2i2c communities at AGU 2024

We are proud to share that several of 2i2c’s community partners are presenting their work at AGU 2024! In each case, 2i2c’s infrastructure plays a part in helping communities create and share knowledge, and grow their community. As an organization rooted in community-centric practices, we are particularly excited to see 2i2c represented “indirectly” at this conference, and to see ourselves as a supporting role enabling the impact of others.

Here’s a summary and links to all of the sessions. See below for a brief overview of seach one.

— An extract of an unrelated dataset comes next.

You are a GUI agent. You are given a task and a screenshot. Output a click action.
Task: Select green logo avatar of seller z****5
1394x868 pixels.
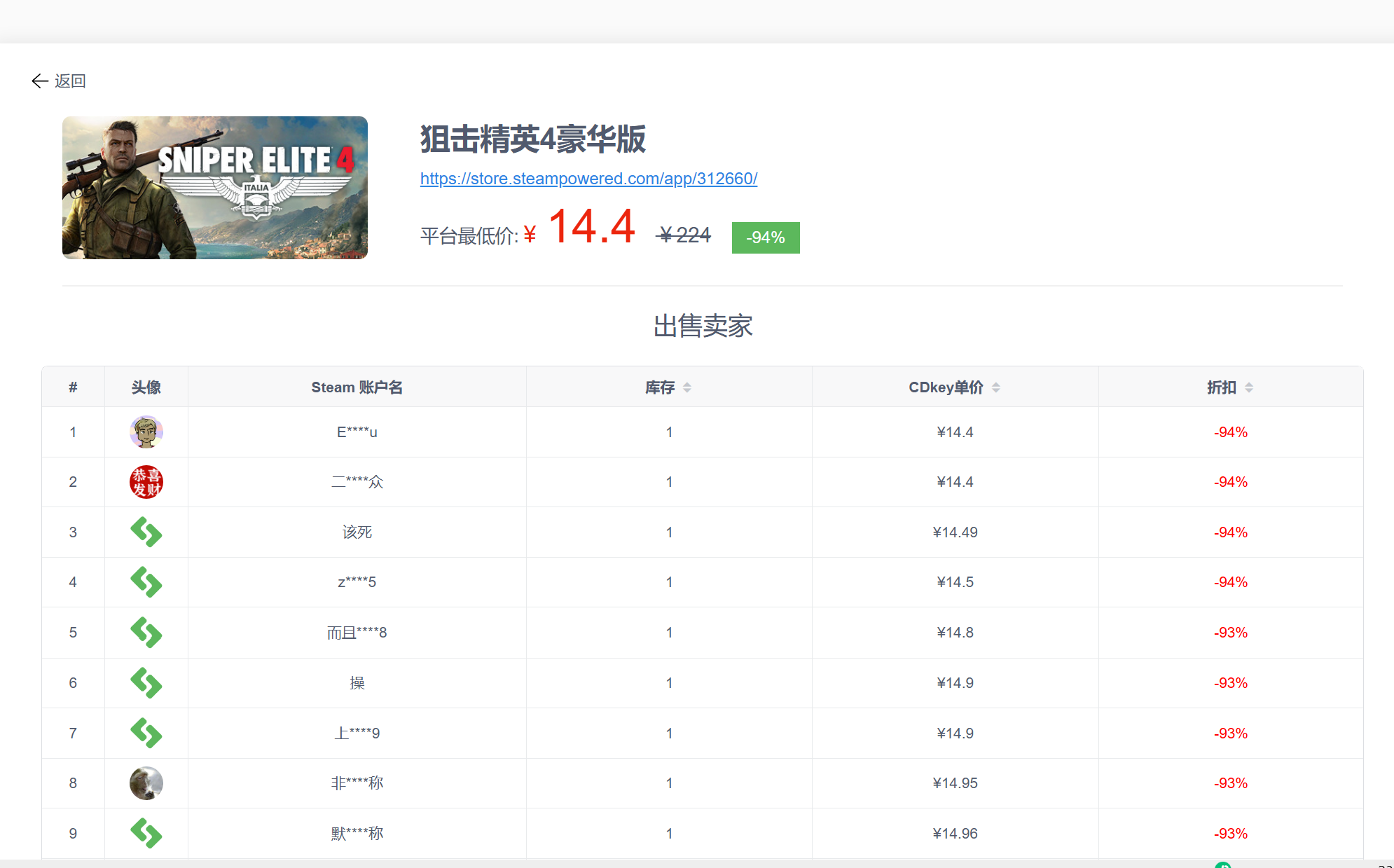pos(146,582)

ED31G-2272 Breaking down the barriers to Open Science with Project Pythia #

Link to session

Hall B-C (Poster Hall) (Convention Center)

Abstract #

Project Pythia is an open access educational initiative established with funding from the U.S. National Science Foundation. Its mission is to help students and scientists enhance their skills and adopt best practices using the tools and technologies of open science. As part of the Pangeo community, Project Pythia primarily focuses on the Pangeo stack, which includes cloud computing, Jupyter technologies, GitHub, and various software packages in the Scientific Python ecosystem, centered around Xarray. Project Pythia offers a wide range of open access content, such as datasets, software, tutorials, and annotated real-world workflows presented in the form of Jupyter Books.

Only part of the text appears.